Pourquoi les transports publics perdent des parts de marché

Il existe une tendance quasi-universelle en faveur de la possession de véhicules à moteur privés et contre l'utilisation de formes "conventionnelles" de transports publics (tels que le bus ou le métro. Diverses théories ont été avancées pour expliquer ce phénomène. Aux Etats-Unis, il a été suggéré que le déclin des transports publics est le fruit d'une "conspiration" organisée. D'autres ont accusé le "subventionnement injuste" de l'habitat à plus faible densité démographique.

Si l'on comprend comment les systèmes de transport diffèrent dans leur capacité à satisfaire les diverses caractéristiques de la mobilité, on aboutit à une explication beaucoup plus simple - et bien moins sinistre.
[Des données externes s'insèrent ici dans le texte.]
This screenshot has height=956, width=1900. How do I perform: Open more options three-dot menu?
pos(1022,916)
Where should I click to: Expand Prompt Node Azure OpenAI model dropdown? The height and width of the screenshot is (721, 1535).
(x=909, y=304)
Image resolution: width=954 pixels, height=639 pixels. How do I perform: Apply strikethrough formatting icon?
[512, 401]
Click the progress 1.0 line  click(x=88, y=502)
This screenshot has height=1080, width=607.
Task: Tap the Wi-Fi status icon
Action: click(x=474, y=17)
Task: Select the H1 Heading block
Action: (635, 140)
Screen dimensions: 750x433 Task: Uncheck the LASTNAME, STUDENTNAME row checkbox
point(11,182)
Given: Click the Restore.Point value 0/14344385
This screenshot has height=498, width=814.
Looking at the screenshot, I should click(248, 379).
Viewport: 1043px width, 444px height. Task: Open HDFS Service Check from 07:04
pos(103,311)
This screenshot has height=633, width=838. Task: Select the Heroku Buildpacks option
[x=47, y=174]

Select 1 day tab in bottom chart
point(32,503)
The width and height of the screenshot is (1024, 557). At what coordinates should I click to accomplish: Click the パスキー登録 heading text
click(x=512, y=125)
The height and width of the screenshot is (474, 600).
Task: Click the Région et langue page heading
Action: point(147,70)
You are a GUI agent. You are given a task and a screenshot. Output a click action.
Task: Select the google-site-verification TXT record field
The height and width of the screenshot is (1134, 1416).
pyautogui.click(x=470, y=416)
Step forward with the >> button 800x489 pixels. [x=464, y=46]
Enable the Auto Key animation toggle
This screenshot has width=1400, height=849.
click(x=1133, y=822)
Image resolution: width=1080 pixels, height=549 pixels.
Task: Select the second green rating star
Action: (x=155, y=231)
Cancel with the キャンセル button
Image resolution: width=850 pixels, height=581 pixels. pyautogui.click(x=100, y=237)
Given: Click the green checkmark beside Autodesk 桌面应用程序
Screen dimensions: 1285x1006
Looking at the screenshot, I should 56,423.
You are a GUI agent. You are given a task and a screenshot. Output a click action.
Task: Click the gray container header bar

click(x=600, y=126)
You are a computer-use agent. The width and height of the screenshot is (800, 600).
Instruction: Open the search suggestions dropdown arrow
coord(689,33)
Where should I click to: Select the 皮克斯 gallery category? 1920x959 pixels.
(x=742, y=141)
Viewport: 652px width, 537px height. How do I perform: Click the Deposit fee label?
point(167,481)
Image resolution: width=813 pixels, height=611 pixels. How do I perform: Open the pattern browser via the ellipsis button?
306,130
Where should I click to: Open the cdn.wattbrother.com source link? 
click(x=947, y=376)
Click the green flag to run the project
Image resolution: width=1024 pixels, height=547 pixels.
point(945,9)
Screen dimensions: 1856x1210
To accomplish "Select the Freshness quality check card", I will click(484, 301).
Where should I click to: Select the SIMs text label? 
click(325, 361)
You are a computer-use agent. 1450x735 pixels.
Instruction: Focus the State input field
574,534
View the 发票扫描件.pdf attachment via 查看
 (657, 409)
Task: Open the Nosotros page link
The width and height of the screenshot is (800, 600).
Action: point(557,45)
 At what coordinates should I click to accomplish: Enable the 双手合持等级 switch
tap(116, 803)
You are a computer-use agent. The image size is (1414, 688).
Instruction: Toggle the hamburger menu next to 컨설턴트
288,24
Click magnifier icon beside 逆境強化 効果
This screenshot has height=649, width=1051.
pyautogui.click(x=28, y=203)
Cela aide également à identifier les caractéristiques qui devraient être celles des formes "non conventionnelles" de transport public pour concurrencer la voiture privée avec efficacité.

La croissance du nombre de véhicules à moteur privés découle directement des avantages et des agréments que procure ce type de véhicules en termes de mobilité. Grâce à leur flexibilité quant aux horaires et au choix de la destination, les automobiles offrent les meilleurs avantages possibles qui peuvent être retirés de la mobilité motorisée. Ces avantages - heure, confort et agrément du déplace- ment, statut et prestige - ne sont pas entièrement liés à la mobilité "fonctionnelle".

L'automobile est un moyen de transport qui est souvent supérieur aux autres en termes d'horaires et de frais supplémentaires, facteurs sou- vent considérés comme déterminants dans le choix des voyages au niveau des déplacements individuels. Les déplacements en véhicule privé offrent en outre d'autres types de services qui sont importants aux yeux des consommateurs. Par exemple, alors que des contraintes dues à la capacité des parkings peuvent se faire sentir, les véhicules privés permettent souvent d'arriver à destination sans encombre, avec un temps de marche et d'attente minimum. Le voyage en voiture donne également une flexibilité totale en termes d'horaires et de trajet.  On peut notamment suivre un itinéraire comprenant un ou plusieurs arrêts intermédiaires, de sorte qu'un seul trajet peut servir des fins multiples sans grande rupture. Par exemple, en se rendant de la maison au travail, on peut déposer les enfants à l'école, faire ses courses   ou régler d'autres affaires personnelles. Enfin, le niveau de confort et d'agrément est  généralement supérieur avec les véhicules  privés.

Aux yeux du consommateur, cependant, le véhicule à moteur privé a bien plus qu'une valeur utilitaire. De nos jours, dans bien des sociétés, si ce n'est la plupart, le fait de posséder un véhicule privé ne signifie pas seulement l'accession à la classe moyenne, mais peut servir à "réussir" dans cette classe, en donnant un accès potentiel à de meilleures opportunités d'emploi et à d'autres "musts" de la classe moyenne, tels que la possibilité de faire ces courses dans un grand centre commercial.

Le contraste entre les attributs du véhicule à moteur privé et ceux des transports publics à itinéraires et horaires fixes est frappant. Pour commencer, de nombreux déplacements ne sont pas envisageables en transports publics. Dans le cas contraire, l'usager doit trouver un arrêt qui lui convienne au départ comme à l'arrivée et il doit attendre l'arrivée d'un véhicule. Dans l'idéal, le service est ponctuel et l'usager dispose d'assez de flexibilité quant aux horaires, de connaissances et d'informations pour minimiser le temps perdu à attendre. Mais ces conditions ne sont pas toujours réunies et le peu de fiabilité du service peut conduire à de longues attentes. En dehors des heures de pointe, le service peut être limité, et il se peut qu'aucun service de nuit ne soit assuré.